The Puppy Protection Act
The Act had three provisions, none of which were acceptable to knowledgeable dog professionals and enthusiasts.
1. Breeding frequency: The PPA breeding frequency provision would have created a precedent in the Animal Welfare Act (AWA) by transferring the authority for breeding decisions from breeders to the federal government. Doing so would have prevented even the most responsible breeders and owners from working with their veterinarians to make appropriate breeding decisions about the health and well-being of an individual animal. NAIA agrees with the AVMA that the decision of when to breed or not breed an animal is an animal health issue best left to professional judgment.
2. Socialization standards: NAIA strongly opposes the imposition of socialization standards before they are developed by the groups most qualified to draft them.

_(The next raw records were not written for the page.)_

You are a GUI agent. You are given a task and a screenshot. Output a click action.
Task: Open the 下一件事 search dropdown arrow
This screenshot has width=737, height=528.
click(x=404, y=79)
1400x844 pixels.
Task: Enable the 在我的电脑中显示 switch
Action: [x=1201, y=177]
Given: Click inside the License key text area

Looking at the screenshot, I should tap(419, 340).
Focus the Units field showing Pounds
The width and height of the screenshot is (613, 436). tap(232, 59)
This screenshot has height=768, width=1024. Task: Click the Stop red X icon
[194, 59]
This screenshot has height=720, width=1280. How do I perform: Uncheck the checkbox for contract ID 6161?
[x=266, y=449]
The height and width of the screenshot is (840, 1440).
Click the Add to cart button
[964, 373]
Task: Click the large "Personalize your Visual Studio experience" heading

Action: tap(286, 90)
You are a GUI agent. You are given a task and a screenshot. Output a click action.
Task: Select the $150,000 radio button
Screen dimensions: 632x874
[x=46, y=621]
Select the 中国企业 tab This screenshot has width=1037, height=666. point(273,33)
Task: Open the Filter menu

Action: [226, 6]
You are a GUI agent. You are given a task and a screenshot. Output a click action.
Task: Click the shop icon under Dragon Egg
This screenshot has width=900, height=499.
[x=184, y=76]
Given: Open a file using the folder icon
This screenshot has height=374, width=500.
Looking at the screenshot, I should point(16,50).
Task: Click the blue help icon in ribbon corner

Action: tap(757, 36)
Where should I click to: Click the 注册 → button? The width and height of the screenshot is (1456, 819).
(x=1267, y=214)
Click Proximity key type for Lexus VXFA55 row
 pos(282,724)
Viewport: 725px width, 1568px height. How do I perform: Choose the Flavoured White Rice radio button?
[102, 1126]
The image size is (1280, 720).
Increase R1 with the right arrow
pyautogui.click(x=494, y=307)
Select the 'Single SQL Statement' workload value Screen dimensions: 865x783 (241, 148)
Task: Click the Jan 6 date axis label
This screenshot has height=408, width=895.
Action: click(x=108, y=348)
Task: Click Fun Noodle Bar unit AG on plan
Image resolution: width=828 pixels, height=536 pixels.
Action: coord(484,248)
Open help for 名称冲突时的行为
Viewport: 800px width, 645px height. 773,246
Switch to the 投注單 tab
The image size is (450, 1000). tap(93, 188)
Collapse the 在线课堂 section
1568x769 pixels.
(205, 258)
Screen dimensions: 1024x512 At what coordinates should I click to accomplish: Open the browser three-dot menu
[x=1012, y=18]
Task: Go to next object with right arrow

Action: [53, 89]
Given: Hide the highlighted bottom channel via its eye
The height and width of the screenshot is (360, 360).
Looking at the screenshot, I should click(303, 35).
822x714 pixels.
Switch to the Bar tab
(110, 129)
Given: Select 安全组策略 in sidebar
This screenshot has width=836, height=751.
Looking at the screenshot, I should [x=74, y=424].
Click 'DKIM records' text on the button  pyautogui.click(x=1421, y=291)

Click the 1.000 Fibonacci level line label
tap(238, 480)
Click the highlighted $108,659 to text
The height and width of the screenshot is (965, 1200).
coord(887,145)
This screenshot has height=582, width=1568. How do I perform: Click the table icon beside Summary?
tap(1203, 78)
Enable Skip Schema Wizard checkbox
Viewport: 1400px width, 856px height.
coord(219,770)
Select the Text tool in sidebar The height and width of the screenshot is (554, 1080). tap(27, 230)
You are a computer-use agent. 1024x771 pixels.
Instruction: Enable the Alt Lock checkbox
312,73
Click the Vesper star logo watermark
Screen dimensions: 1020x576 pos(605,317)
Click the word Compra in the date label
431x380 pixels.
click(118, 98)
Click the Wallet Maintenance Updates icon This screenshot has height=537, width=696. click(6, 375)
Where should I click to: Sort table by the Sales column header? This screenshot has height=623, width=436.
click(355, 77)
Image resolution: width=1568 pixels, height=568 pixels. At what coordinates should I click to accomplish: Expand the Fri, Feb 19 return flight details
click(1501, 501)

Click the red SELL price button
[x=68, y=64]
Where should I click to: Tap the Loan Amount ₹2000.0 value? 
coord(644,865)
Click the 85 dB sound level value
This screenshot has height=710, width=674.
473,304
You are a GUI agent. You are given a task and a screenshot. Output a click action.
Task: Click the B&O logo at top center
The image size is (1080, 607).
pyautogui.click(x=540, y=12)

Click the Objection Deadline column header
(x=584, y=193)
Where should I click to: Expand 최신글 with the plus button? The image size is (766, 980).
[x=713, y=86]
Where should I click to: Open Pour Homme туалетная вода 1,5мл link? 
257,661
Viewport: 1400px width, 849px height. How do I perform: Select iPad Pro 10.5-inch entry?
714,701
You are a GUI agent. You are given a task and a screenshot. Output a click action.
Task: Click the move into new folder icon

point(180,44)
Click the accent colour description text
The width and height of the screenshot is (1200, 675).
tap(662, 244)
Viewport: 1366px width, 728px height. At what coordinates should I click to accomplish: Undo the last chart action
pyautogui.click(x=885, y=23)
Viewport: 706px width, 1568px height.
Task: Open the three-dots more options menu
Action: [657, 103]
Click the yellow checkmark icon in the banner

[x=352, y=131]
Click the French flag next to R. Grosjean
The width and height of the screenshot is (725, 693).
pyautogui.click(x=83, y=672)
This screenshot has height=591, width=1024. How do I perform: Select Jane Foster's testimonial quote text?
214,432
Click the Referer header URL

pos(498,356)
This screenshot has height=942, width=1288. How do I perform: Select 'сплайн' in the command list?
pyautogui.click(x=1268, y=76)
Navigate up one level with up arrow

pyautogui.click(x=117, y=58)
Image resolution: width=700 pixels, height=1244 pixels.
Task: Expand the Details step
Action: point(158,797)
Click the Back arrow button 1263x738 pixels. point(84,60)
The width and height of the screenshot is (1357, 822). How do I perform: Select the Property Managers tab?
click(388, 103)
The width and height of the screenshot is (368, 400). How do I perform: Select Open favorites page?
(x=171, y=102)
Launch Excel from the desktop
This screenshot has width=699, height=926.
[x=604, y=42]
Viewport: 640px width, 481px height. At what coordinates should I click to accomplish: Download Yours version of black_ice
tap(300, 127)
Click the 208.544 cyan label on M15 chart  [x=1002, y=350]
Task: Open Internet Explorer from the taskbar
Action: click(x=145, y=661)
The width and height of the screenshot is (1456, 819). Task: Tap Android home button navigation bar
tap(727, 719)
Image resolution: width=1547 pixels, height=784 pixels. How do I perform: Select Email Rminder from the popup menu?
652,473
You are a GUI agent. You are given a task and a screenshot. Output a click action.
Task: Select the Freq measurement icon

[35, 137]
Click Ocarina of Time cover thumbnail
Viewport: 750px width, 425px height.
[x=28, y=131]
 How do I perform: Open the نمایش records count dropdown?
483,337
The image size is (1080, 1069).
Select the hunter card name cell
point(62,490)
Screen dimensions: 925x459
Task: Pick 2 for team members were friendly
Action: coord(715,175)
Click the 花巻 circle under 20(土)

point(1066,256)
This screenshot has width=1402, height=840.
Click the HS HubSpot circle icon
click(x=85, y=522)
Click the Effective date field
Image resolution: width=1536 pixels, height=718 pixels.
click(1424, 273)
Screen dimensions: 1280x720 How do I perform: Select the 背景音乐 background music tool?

NAIA agrees with the AVMA that the socialization provision was "premature and ill-advised" and supports the AKC's conclusion that there is no basis in current science and no consensus among breeders, veterinarians or animal behaviorists as to what constitutes acceptable "socialization standards."
3. Enforcement provision: The three-strikes-and-you're-out" provision was so poorly written it could actually have hampered USDA's ability to revoke licenses for a single violation that severely harmed animals and could have led to regulatory abuses.
NAIA opposes substandard breeding kennels commonly called "puppy mills" and strongly supports their closure. The PPA, however, failed to effectively address the most critical issue of enforcement and placed responsible hobby breeders in the same category with irresponsible, large-scale breeders.
The Real Problems
The number one problem plaguing the commercial dog-breeding world is the large number of commercial kennels that operate in violation of the AWA without being licensed by the US Department of Agriculture (USDA). Current interpretation of the law hinders USDA from tracking pet store puppies back to their suppliers, a situation that hampers the agency's ability to locate illegally operating kennels. The number one priority for people who want bad kennels closed is to identify the illegal operations that currently duck USDA licensing requirements.
Another problem is that large breeders in Eastern Europe and other foreign locales have found a ready market for their puppies in the US. It appears that the production of most of these puppies is totally unregulated. NAIA would like Congress to consider legislation to assure American consumers that the puppies and dogs sold in international commerce are healthy and raised in conditions that would be acceptable under the AWA, regardless of their country of origin.
NAIA also notes that campaigns to stop pet overpopulation have been so successful they have caused a shortage of puppies and small dogs in many shelters. Rather than declare success and close their doors, some of these shelters now pay for puppies and dogs and import them from other cities, territories and countries so they will have dogs available for adoption. NAIA believes some of the rescue groups and shelters participating in this relocation process are acting as dealers and pet stores and should be licensed accordingly.
The PPA was based on propaganda generated from a mixture of extreme cases and a deliberate blurring of the distinctions between the bad kennels that all responsible people want to close and ones that operate within the law, sometimes with superior, even state-of-the-art care and facilities. The PPA was promoted by groups that depend on the emotional impact of legislative campaigns to raise money for their coffers and bring their anti-breeding agenda into mainstream thought.
"Everyone should be concerned about the well-being of animals," said Strand, "but when we pass laws to regulate these operations, we need to make sure that our decisions are based on facts and sound reasoning, not propaganda. Otherwise our efforts will do little more than address distractions while real problems remain unresolved. It's difficult to make good decisions in an atmosphere where fundraising is paramount and emotionalism rules the day."